Quizás el frío que acompañaba a la oscuridad de la noche favoreció que la melancolía invadiera su cuerpo, mientras trataba de arrancar la oración que servía de colofón a cada día de su vida. Un enorme suspiro la pospuso momentáneamente, exhalando cada una de las intenciones de su plegaria, volcando en ella toda su fe.
Se sentía enormemente agradecido de poder vivir en una sociedad que, si bien parecía desmoronarse, cobraba poco a poco una mayor conciencia de lo esencial del trato al prójimo, y dejaba entrever que existían héroes en ella escondidos.
Héroes a los no les mueve únicamente su anhelo por un mundo más justo, sin hambre, sin guerras, sin desigualdad. Héroes que son movidos por el amor, y por ello comparten también con los demás aquello que más ricos les vuelve: su fe.
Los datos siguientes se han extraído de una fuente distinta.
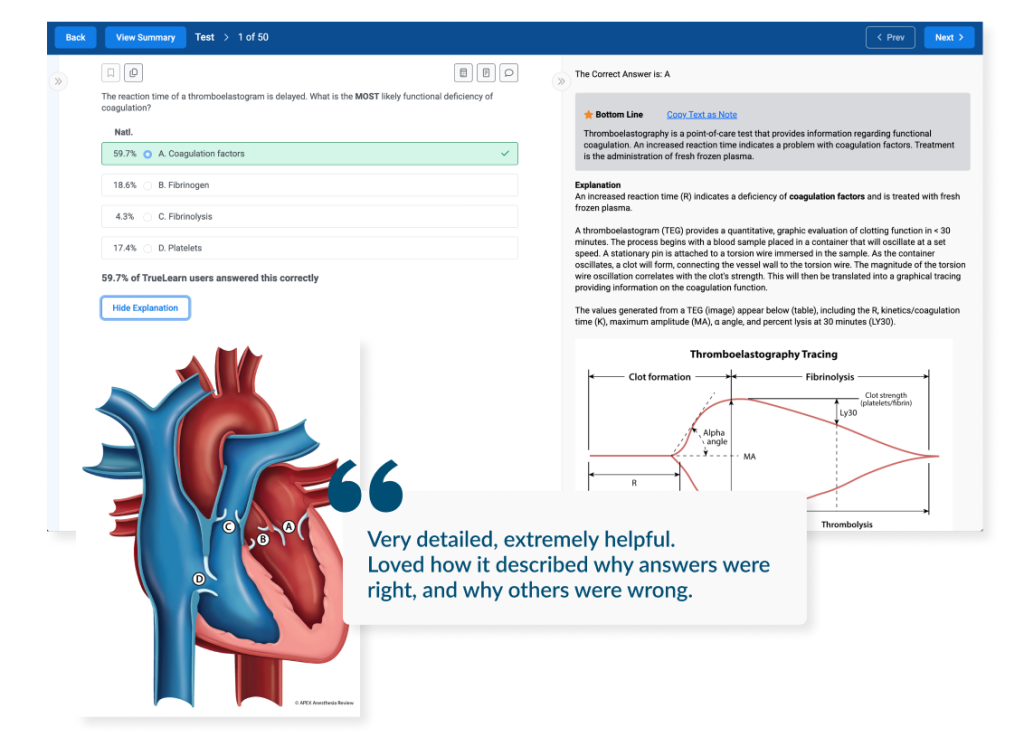1024x756 pixels.
Task: Click the Next button with right chevron
Action: 948,36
Sin embargo, en su entorno más próximo, en aquellos países que se autodenominan desarrollados, compartir esta alegría estaba mal visto, como si supusiera un atentado contra la libertad de la persona.
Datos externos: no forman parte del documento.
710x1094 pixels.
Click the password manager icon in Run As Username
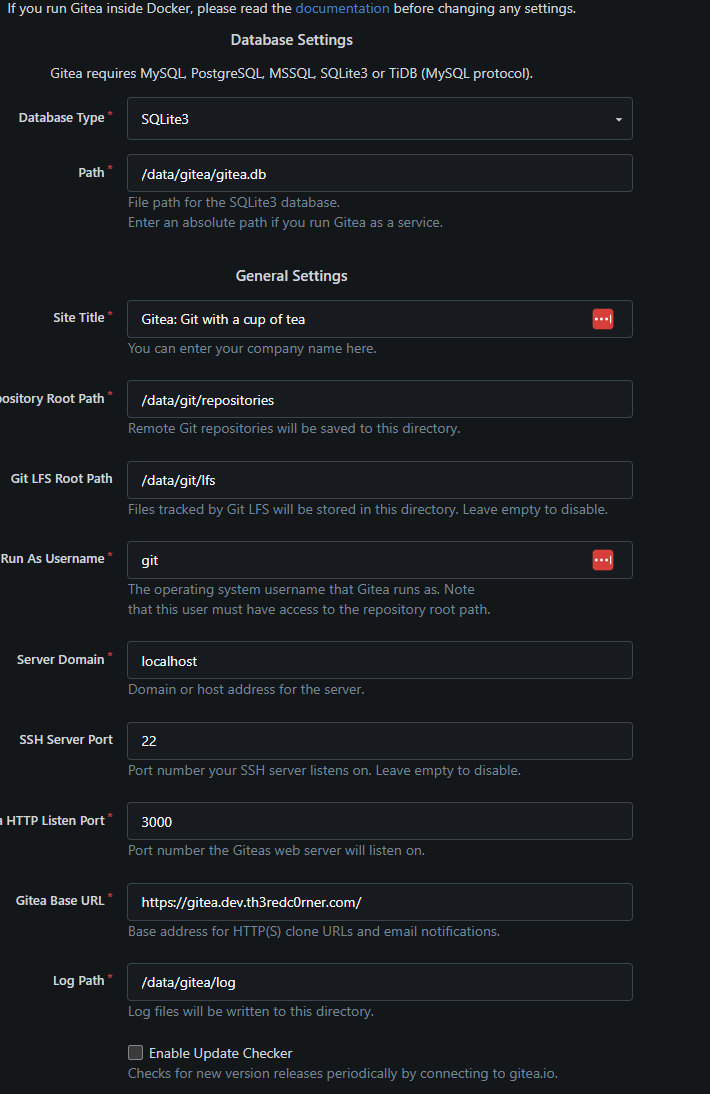tap(602, 560)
No podía. No podía no compartir su felicidad con los demás. No podía vivir ignorando que al otro lado de la calle, alguien con un sinfín de motivos por los que estar agradecido, no les encontrara sentido ni se sintiera inmensamente afortunado. ¿Qué debía hacer?
La respuesta que le vino a la cabeza era tan sencilla de entender como difícil de aplicar, trataba de ser ejemplar y generoso:
Debemos ser cristianos ejemplares, pensó. Aunque no seamos, ni de lejos, unos santos (todavía), podemos ser ese ejemplo. Cruzarse con alguien que persevera en amar cada día con mayor intensidad a Dios y a los demás, esté donde esté y allá donde vaya, transmite.
Pero también debemos ser generosos, y qué más fácil que serlo mediante la oración. Se propuso rezar por quienes necesitan conocer a Dios, pero también por aquellas personas que dedican su vida a compartir el regalo de la fe: los sacerdotes, los religiosos y las religiosas. Ellos son nuestros héroes, cuidémoslos.